I would (did) tape a waterproof range card to my rifle stock, as an aid to my memory.

I tend to favor Leupold scopes.
I don't like cheap scopes, so I wouldn't (didn't) consider a $200.00 scope at all.

Of course, I would (did) install back-up iron sights.


----------



## MoMan (Dec 27, 2010)

I had my LGS mount a Nikon Prostaff 5 w/BDC reticle on my HOWA 1500, .308

This scope will be in your #3 price range.


----------



## berettatoter (Sep 1, 2011)

Generally, one spends about one half the price on their scope, that they spent on their rifle.


----------



## TAPnRACK (Jan 30, 2013)

Look at Vortex scopes for great pricing on quality scopes with models ranging from sub $200 to well over $1K. Warranty is second to none and I find the glass is brighter and clearer than comparable scopes. Love their reticles too! They have great turrets that track and hold zero even when bumped around and used in a harsh environment. I own 3 Vortex scopes and no complaints... they range from $200 (1-4X), $500 (HST) and $1K (PST). Bushnell is another brand that just came out with the Engage Series that looks very nice. 

Tip: Buy quality rings too... don't go cheap as they are as important too. 

Sent from my SM-N920V using Tapatalk


----------



## hillman (Jul 27, 2014)

I'd put a 2MOA "red-dot" (Simmons) on it for hunting (never seen a useful shot over 150 yards), a Vortex Crossfire II for paper punching. And a muzzle brake to ease the stress on the sight (yeah, and me).


----------



## Craigh (Jul 29, 2016)

I've used Leupold and Nikon all my life. Let me tell a story about Leupold from back in the 1970's.
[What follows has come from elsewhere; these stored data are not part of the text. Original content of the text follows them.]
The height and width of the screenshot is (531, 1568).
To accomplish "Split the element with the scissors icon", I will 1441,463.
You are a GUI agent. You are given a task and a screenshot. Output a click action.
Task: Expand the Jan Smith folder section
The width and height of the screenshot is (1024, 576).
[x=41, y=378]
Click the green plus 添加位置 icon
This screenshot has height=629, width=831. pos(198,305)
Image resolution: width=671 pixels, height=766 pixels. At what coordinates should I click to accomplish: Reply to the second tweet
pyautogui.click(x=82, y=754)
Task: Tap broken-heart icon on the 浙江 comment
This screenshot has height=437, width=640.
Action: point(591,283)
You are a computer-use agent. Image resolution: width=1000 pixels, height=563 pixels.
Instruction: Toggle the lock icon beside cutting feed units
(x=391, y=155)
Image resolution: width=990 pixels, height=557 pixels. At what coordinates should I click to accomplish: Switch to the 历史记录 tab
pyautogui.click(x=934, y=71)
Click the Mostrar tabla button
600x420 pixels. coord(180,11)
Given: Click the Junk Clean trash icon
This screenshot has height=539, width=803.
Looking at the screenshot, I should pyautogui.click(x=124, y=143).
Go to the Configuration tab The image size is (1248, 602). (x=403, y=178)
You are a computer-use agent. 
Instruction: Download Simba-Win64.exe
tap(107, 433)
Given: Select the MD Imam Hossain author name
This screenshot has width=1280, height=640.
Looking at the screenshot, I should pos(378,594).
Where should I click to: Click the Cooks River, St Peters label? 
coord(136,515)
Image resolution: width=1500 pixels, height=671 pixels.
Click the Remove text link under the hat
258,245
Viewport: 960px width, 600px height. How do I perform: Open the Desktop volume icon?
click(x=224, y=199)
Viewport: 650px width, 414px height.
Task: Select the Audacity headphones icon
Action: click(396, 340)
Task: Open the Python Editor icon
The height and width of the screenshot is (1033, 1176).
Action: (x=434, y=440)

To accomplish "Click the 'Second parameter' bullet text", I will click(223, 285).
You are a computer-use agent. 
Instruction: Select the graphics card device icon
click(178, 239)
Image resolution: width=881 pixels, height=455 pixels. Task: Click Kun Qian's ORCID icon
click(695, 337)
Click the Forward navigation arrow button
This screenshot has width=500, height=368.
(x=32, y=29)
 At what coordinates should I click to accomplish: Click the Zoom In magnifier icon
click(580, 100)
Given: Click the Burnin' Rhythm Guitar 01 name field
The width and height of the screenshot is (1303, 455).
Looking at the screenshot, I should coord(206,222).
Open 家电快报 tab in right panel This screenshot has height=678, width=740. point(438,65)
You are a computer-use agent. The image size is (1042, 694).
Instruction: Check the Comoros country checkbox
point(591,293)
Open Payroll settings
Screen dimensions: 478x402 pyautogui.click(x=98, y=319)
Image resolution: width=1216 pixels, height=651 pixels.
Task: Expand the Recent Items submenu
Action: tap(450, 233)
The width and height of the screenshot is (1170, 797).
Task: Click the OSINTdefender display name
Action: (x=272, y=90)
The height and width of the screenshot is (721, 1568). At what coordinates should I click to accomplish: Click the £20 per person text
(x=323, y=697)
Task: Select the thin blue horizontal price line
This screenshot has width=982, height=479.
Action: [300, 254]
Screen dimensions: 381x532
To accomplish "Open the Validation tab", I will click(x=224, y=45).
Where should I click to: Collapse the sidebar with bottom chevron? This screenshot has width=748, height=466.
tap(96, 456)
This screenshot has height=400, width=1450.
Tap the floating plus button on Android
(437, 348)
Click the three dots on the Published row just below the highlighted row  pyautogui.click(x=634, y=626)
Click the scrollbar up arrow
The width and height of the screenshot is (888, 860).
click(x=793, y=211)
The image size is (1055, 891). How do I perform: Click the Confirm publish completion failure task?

I'd purchased a 2x8 scope and allowed a friend to mount it. He dented the tube which made me sick. It worked just fine, but I hated that dent. I packed it up and sent it to Leupold for repair. In my letter, I explained how my friend had dented the tube installing the scope and to please let me know the cost to repair before working on it. As I remember, I got the scope back after a week. I don't know if it was new or the repaired scope, but there was no dent. A letter from Leupold was in the package which said, "This scope is returned to you in the same pristine condition you sent it. As the tubes of our scopes are nearly indestructible, you must have been mistaken. No charge." They said they'd made a customer service evaluation for which there was no fee. What a wonderful company. I've been loyal ever since. I've purchased numerous scopes from them, except for one Nikon which was also excellent.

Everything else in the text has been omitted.